**EXERCISE INSTRUCTIONS**: Everything from the line with "This screenshot has height=525, width=869." to the end of the data below, both lines included, should be transcribed exactly; please omit the pictures.

**RECORD EXCERPTS**:
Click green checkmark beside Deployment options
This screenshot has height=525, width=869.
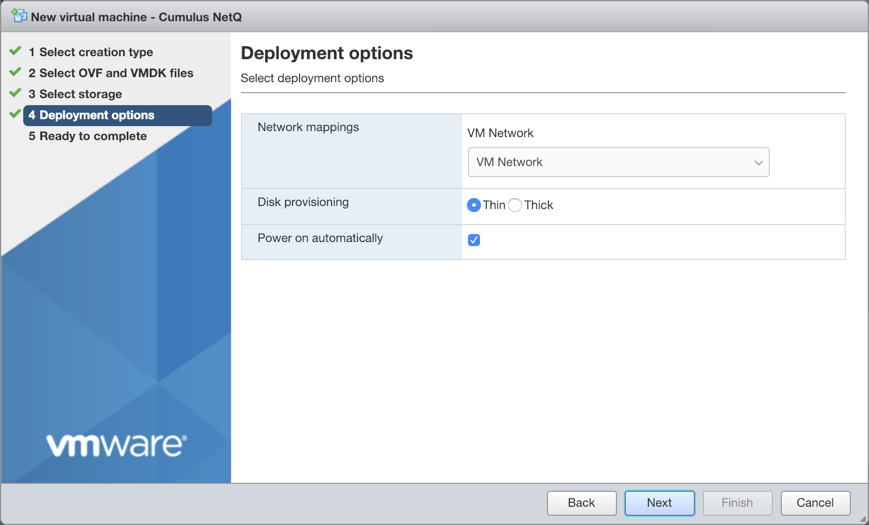[x=15, y=114]
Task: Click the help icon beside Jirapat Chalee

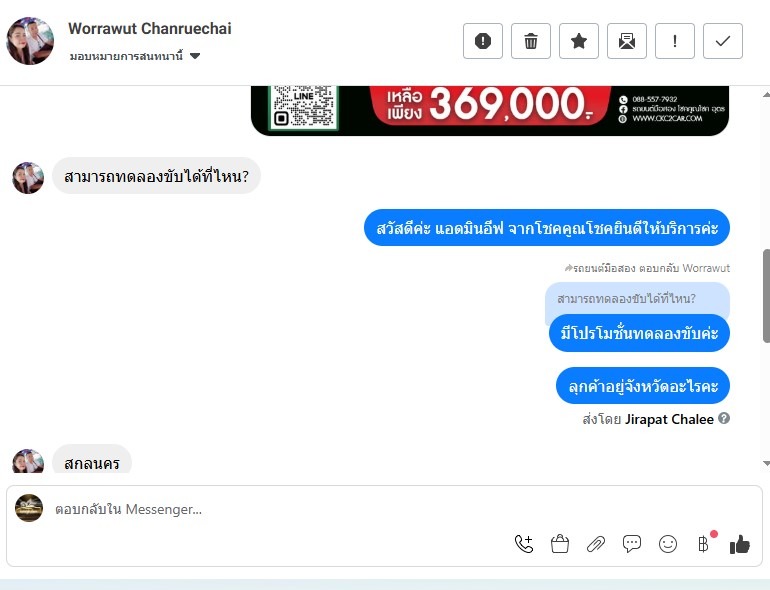Action: coord(724,418)
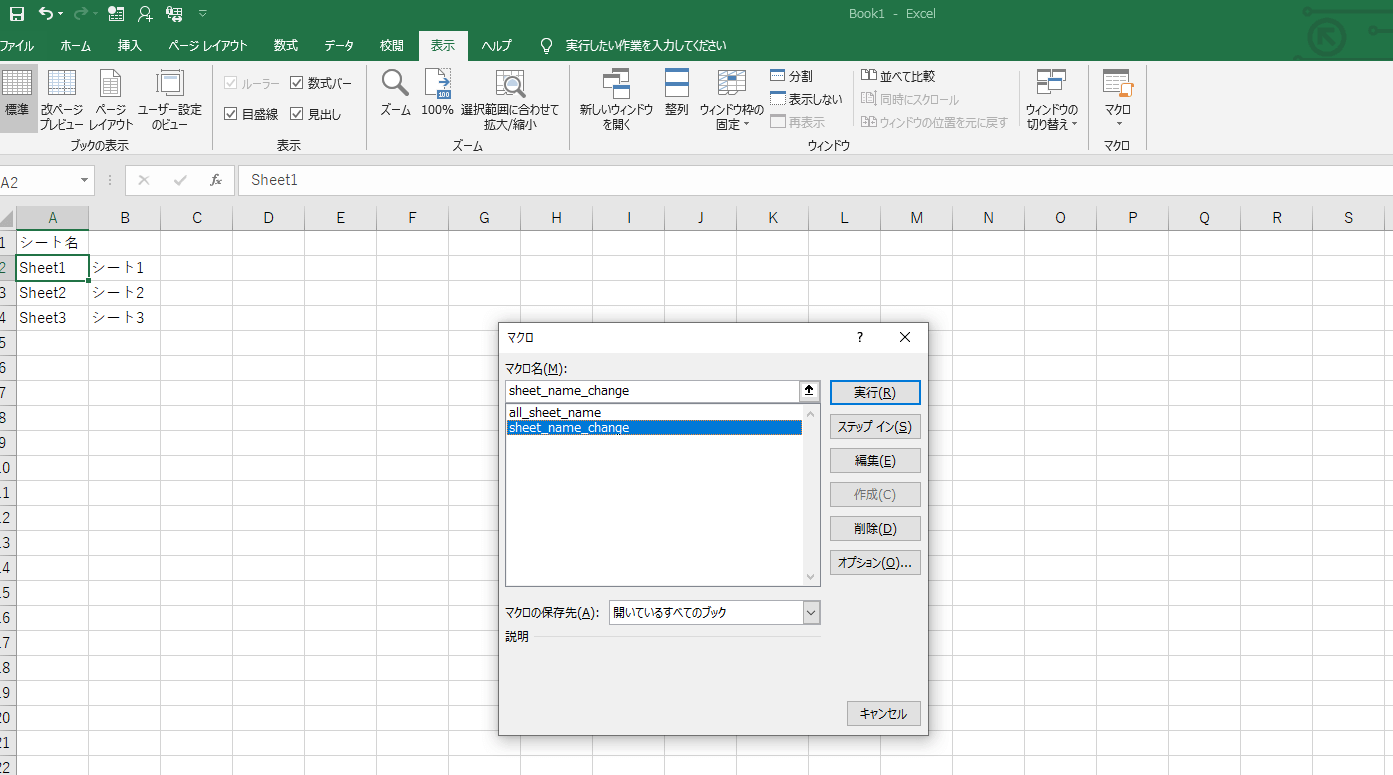Image resolution: width=1393 pixels, height=775 pixels.
Task: Click the macro name input field
Action: 652,391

**SOLUTION FOR THIS TASK**:
This screenshot has height=525, width=869.
[x=15, y=114]
Task: Click the help icon beside Jirapat Chalee

Action: coord(724,418)
Image resolution: width=1393 pixels, height=775 pixels.
Task: Click the macro name input field
Action: 652,391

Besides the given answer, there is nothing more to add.